▸ **Goal of the exercise**
Update the records below by changing every "At what coordinates should I click to accomplish:" to "Where should I click to do this:" and keeping everything else the same.

Rows on where targets appear
★ ★ ★ ★
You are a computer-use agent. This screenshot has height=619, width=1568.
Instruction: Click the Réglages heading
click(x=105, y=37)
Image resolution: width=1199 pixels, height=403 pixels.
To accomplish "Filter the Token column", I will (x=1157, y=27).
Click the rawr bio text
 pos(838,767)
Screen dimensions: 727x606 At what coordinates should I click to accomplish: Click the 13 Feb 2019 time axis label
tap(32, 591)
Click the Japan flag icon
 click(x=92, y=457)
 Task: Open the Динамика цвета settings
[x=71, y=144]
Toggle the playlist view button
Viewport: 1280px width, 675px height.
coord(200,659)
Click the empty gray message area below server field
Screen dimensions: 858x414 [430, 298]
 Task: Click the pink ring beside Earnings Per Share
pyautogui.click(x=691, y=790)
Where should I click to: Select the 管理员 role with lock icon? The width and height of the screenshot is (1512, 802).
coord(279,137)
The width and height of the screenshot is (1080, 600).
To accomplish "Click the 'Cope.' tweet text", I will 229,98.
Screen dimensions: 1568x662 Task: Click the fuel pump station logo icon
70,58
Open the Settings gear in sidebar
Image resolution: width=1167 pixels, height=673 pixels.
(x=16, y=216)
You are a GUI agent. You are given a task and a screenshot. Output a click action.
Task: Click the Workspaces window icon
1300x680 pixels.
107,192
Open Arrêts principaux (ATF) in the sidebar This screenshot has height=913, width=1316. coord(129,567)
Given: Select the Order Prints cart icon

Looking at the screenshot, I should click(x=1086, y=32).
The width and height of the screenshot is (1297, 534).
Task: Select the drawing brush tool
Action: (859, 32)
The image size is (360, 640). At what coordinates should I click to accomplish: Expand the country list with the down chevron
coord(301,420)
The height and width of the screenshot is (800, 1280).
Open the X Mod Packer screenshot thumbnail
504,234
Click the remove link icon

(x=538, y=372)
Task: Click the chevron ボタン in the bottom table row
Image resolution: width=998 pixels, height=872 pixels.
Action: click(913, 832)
★ ★ ★ ★
▸ **Result**
You are a computer-use agent. This screenshot has height=619, width=1568.
Instruction: Click the Réglages heading
click(x=105, y=37)
Image resolution: width=1199 pixels, height=403 pixels.
To accomplish "Filter the Token column", I will (x=1157, y=27).
Click the rawr bio text
 pos(838,767)
Screen dimensions: 727x606 Where should I click to do this: Click the 13 Feb 2019 time axis label
tap(32, 591)
Click the Japan flag icon
 click(x=92, y=457)
 Task: Open the Динамика цвета settings
[x=71, y=144]
Toggle the playlist view button
Viewport: 1280px width, 675px height.
coord(200,659)
Click the empty gray message area below server field
Screen dimensions: 858x414 [430, 298]
 Task: Click the pink ring beside Earnings Per Share
pyautogui.click(x=691, y=790)
Where should I click to: Select the 管理员 role with lock icon? The width and height of the screenshot is (1512, 802).
coord(279,137)
The width and height of the screenshot is (1080, 600).
To accomplish "Click the 'Cope.' tweet text", I will 229,98.
Screen dimensions: 1568x662 Task: Click the fuel pump station logo icon
70,58
Open the Settings gear in sidebar
Image resolution: width=1167 pixels, height=673 pixels.
(x=16, y=216)
You are a GUI agent. You are given a task and a screenshot. Output a click action.
Task: Click the Workspaces window icon
1300x680 pixels.
107,192
Open Arrêts principaux (ATF) in the sidebar This screenshot has height=913, width=1316. coord(129,567)
Given: Select the Order Prints cart icon

Looking at the screenshot, I should click(x=1086, y=32).
The width and height of the screenshot is (1297, 534).
Task: Select the drawing brush tool
Action: (859, 32)
The image size is (360, 640). Where should I click to do this: Expand the country list with the down chevron
coord(301,420)
The height and width of the screenshot is (800, 1280).
Open the X Mod Packer screenshot thumbnail
504,234
Click the remove link icon

(x=538, y=372)
Task: Click the chevron ボタン in the bottom table row
Image resolution: width=998 pixels, height=872 pixels.
Action: click(913, 832)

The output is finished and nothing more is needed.